И хотя ленинградцы с наступлением вешних дней занимались огородами и другими житейскими делами, надписи на зданиях Невского проспекта и других улиц города сурово предостерегали: «Граждане! Эта сторона улицы наиболее опасна при артиллерийском обстреле».
Враг был еще рядом. Фронт вплотную подступал к блокированному Ленинграду.
В июне 1942 года, когда исполнилась годовщина Великой Отечественной войны и моего пребывания в осажденной крепости на Неве, меня вызвали в Главное управление кадров Военно-Воздушных Сил Красной Армии за новым назначением. Но я категорически отказался от повышения по службе, заявив, что, пока Ленинград в блокаде, не покину родного города. Однако приказ есть приказ, и мне, как военному человеку, пришлось подчиниться.
К тому времени ВВС Ленинградского фронта преобразовали в 13-ю воздушную армию, которой стал командовать генерал-майор авиации С. Д. Рыбальченко. Главным инженером назначили генерал-майора инженерно-авиационной службы А. В. Агеева.
Пост заместителя главного инженера и начальника отдела эксплуатации 13-й армии я сдал С. Т. Муратову. Однако вскоре он тоже получил новое назначение и передал эстафету нашему соратнику С. Н. Бурсакову.

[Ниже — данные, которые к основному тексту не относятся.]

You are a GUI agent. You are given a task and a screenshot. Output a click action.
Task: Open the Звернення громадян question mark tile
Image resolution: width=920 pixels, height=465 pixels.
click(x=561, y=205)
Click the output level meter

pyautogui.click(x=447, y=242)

Покидая город на Неве, я тепло попрощался с ними и другими боевыми друзьями — парторгом В. Г. Зимогорским, являвшимся большим специалистом по радио, с инженером по фотооборудованию М. М. Исьяновым, с инженерами В. А. Свиридовым, В. Н. Стрепеховым, В. Л. Сусловым, С. Супруновым, В. Г. Барановым и другими. Побывав на комендантском и других наших аэродромах, сердечно простился с главным инженером 7-го корпуса ПВО страны М. Н. Плаховым, его заместителями Антоневичем и Кальченко, инженерами соединений и частей В. Ф. Таранущенко, П. М. Маликовым, Н. Н. Усиковым, Векличем, А. К. Первушиным, И. А. Мартыненко, В. И. Сикорским, А. Коленовым, В. П. Черновым. Крепко пожал руку механику Агафонову, слесарю-солдату Некрасову и другим нашим скромным и беззаветным труженикам войны.
И потом на каких бы фронтах я ни бывал, всегда с гордостью вспоминал о неприступной крепости на Неве, о мужественных и стойких защитниках города-героя Ленинграда — колыбели Великого Октября.